Losing Facebook is an annoyance, but interruptions to major health and social care services or energy supply management systems can lead to real damage to the economy and people’s lives.

In 2015, Google’s data centres in Belgium (europe-west1-b) lost power after the local power grid was struck by lightning four times. While most servers were protected by battery backup and redundant storage, there was still an estimated 0.000001% loss of disk space — which for Google’s huge data stores meant a few gigabytes of data.

The lesson is not to trust cloud providers to store and provide backups for your data. Your backups need backups too. What it also shows is our dependence on power supply system which, as long runs of conductive metal, are more prone to lightning strikes than you might imagine.

When the lights go out

Former US secretary of defence, William Cohen, outlined how the US power grid was vulnerable to a large-scale outage: “The possibility of a terrorist attack on the nation’s power grid — an assault that would cause coast-to-coast chaos,” he said, “is a very real one.”

As a former electrical engineer, I understand well the need for a safe and robust power supply, and that control systems can fail. It’s not uncommon to have alternative or redundant power supplies for important equipment. Single points of failure are accidents waiting to happen. Back-up your backup.

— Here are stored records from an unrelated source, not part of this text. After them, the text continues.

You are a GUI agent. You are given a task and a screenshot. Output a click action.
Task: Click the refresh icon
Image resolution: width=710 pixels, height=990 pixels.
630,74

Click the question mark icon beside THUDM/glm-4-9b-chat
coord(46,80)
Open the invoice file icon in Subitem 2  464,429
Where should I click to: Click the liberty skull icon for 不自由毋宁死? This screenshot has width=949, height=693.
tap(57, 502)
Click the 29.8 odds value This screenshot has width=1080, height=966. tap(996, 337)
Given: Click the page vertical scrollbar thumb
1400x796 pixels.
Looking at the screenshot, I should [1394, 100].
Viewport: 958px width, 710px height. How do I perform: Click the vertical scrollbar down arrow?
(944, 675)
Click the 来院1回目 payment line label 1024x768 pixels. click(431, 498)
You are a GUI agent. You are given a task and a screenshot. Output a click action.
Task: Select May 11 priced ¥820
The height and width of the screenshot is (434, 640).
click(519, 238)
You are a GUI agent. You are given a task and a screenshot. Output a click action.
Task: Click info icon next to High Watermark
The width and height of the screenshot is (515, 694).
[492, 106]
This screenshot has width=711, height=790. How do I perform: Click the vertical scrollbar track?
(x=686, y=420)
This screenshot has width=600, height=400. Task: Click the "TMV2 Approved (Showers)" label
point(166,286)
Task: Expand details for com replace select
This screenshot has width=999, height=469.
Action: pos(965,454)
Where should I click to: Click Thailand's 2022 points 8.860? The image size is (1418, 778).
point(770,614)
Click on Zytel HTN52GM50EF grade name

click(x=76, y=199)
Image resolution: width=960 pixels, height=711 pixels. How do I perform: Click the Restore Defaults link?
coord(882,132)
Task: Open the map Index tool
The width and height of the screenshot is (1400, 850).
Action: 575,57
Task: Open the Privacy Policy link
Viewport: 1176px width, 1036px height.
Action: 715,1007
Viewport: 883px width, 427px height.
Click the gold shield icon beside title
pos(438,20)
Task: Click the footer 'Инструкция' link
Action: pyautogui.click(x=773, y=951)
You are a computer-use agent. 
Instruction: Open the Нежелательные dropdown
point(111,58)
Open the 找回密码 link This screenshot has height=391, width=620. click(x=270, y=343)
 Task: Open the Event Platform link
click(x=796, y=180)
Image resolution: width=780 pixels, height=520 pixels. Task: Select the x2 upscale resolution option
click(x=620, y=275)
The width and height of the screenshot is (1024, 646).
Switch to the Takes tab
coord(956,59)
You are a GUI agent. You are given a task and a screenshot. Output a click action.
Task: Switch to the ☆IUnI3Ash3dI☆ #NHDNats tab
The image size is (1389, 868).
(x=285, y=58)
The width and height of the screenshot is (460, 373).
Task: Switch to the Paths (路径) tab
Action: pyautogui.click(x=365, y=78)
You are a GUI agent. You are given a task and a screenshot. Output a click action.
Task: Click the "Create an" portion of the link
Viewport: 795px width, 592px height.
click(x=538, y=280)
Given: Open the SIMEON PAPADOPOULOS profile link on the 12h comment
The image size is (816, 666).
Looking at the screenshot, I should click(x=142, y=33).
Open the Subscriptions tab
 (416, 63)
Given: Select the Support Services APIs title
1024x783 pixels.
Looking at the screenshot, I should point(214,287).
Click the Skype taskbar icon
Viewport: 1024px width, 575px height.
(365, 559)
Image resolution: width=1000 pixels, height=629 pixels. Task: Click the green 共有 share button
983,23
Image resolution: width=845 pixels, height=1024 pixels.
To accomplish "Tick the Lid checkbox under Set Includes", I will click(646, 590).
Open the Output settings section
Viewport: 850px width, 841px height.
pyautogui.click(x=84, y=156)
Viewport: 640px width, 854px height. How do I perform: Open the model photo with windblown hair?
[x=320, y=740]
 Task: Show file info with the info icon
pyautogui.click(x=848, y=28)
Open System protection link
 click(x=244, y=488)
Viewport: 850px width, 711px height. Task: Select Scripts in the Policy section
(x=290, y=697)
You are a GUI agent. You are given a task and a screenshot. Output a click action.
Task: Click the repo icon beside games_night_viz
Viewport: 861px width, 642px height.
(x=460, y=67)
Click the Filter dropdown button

The electrical supply grid will try to provide alternative power whenever any part of it fails. The power supply system needs to be built with redundancy in case of problems, and monitoring and control systems that can respond to failures and keep the electricity supply balanced.

Cohen fears a major power outage could lead to civil unrest. Janet Napolitano, former Department of Homeland Security secretary, said a cyber-attack on the power grid was a case of “when,” not “if”. And former senior CIA analyst Peter Vincent Pry went so far as to say that an attack on the US electrical power supply network could “take the lives of every nine out of ten Americans”. The damage that an electromagnetic pulse (EMP) could cause, such as from a nuclear weapon air-burst, is well known. But many now think the complex and interconnected nature of industrial control systems, known as SCADA, could be the major risk.

An example of the potential problem is the north-east US blackout on August 14 2003, which affected 508 generating units at 265 separate power plants, cutting off power to 45m people in eight US states and 10m people in Ontario. It was caused by a software flaw in an alarm system in an Ohio control room which failed to warn operators about an overload, leading to domino effect of failures. It took two days to restore power.

As the world becomes increasingly internet-dependent, we have created a network that provides redundant routes to carry traffic from point to point, but electrical supply failures can still take out core routing systems.

Control systems — the weakest link

Often it’s the less obvious elements of infrastructure that are most open to attack. For example, air conditioning failures in data centres can cause overheating sufficient to melt equipment, especially the tape drives used to store vast amounts of data. This could affect anything from banking transactions worth billions, the routing of traffic around a busy city, or an emergency services call centre.

As we become more dependent on data and data-processing, so we are more vulnerable to their loss. Safety critical systems are built with failsafe control mechanisms, but those mechanisms can also attacked and compromised.

The cloud we have created and upon which we increasingly depend is not as hardy as we think. The internet itself, and the way we use it, is not as distributed as it was designed to be. We still rely too heavily on key physical locations where data and network interconnections are concentrated, creating unacceptable points of failure that could lead to a domino-effect collapse. The DNS infrastructure is a particular weak point, where just 13 root servers worldwide act as master lists for the entire web’s address book.

I don’t think governments have fully thought this through. Without power, without internet connectivity, there is no cloud. And without the cloud we have big problems.